Mit 1,83 Meter und rund 71 Kilogramm verfügt er über die nötige Physis, um das Leichtgewichtsboot – die vier Ruderer dürfen im Schnitt jeweils nur 70 Kilogramm auf die Waage bringen – auf Erfolgskurs zu bringen. Jedoch: Der Weltmeister Kaltenborn hat Gewichtsprobleme, die seine weitere Ruderkarriere gefährden. Dabei bringt er mitnichten zu viel auf die Waage. Im Gegenteil – er ist plötzlich zu leicht. Warum? In der kommenden Saison ist er raus aus der U 23, und in der offenen Männerklasse findet das Leichtgewichtsrudern sozusagen nicht mehr statt, nachdem sämtliche leichten Bootsklassen aus dem olympischen Programm gestrichen worden sind. Dementsprechend schicke der deutsche Ruderverband vermutlich auch keine Boote mehr zu Regatten. Er habe die Förderung komplett eingestellt, so Kaltenborn, der für diese Entscheidung nur Unverständnis übrig hat: „Eine komplette Variante des Rudersports, die spannende Rennen hervorbringt und bei der nicht nur die genetischen Voraussetzungen für den Erfolg, sondern auch die Technik ein wichtiger Faktor ist, wird tot gemacht“, schimpft er. Schon die zweiwöchige Reise zur WM nach Kanada wurde vom Verband laut Kaltenborn nicht unterstützt. „Die Kosten haben sich auf 10 000 Euro belaufen, die ich mit Unterstützung des Vereins und von Sponsoren aufgebracht habe“, berichtet er.

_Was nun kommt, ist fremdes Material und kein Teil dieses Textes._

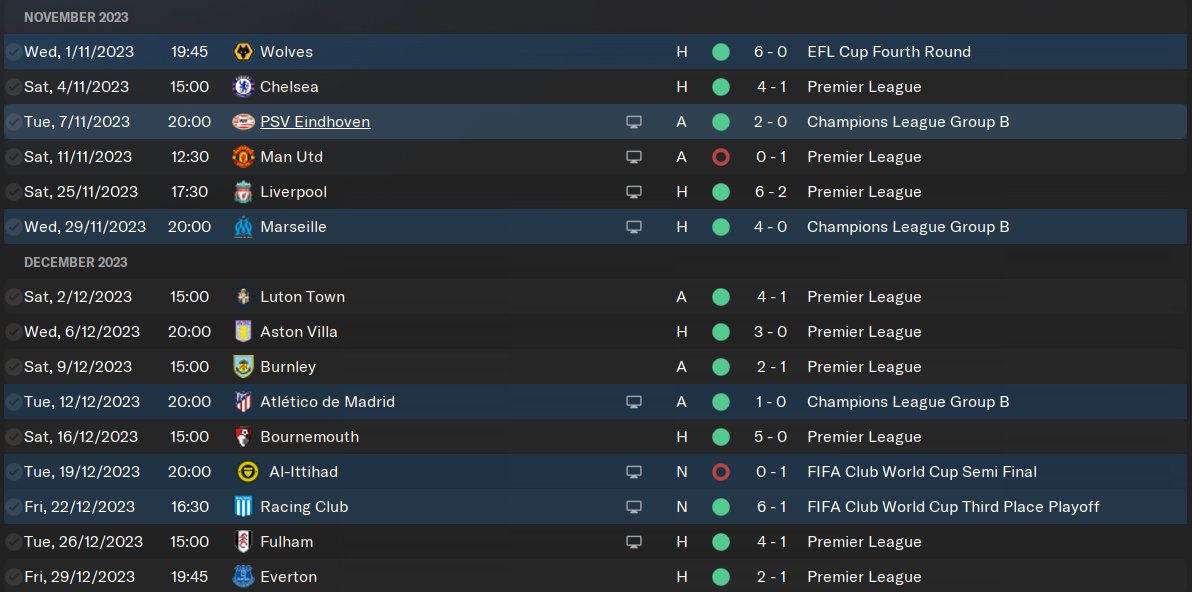Screen dimensions: 1192x592
Task: Select the FIFA Club World Cup Semi Final label
Action: coord(921,472)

Nun muss er also in der offenen Männerklasse – die Konkurrenten bringen es durchaus auch mal auf eine Körpergröße von zwei Metern und 100 Kilogramm – versuchen, die Defizite irgendwie zu kompensieren. „Ob ich es schaffe, mit Krafttraining auf 85 Kilo zu kommen, weiß ich nicht“, sagt er. Probieren wolle er es, aber nicht um jeden Preis. „Ich verdiene mit meinem Sport kein Geld, deshalb versuche ich es, solange ich es noch mit dem Studium oder Beruf vereinbaren kann.“

Aber immerhin: Die zwei Weltmeister- und drei Europameister-Titel kann ihm niemand mehr nehmen.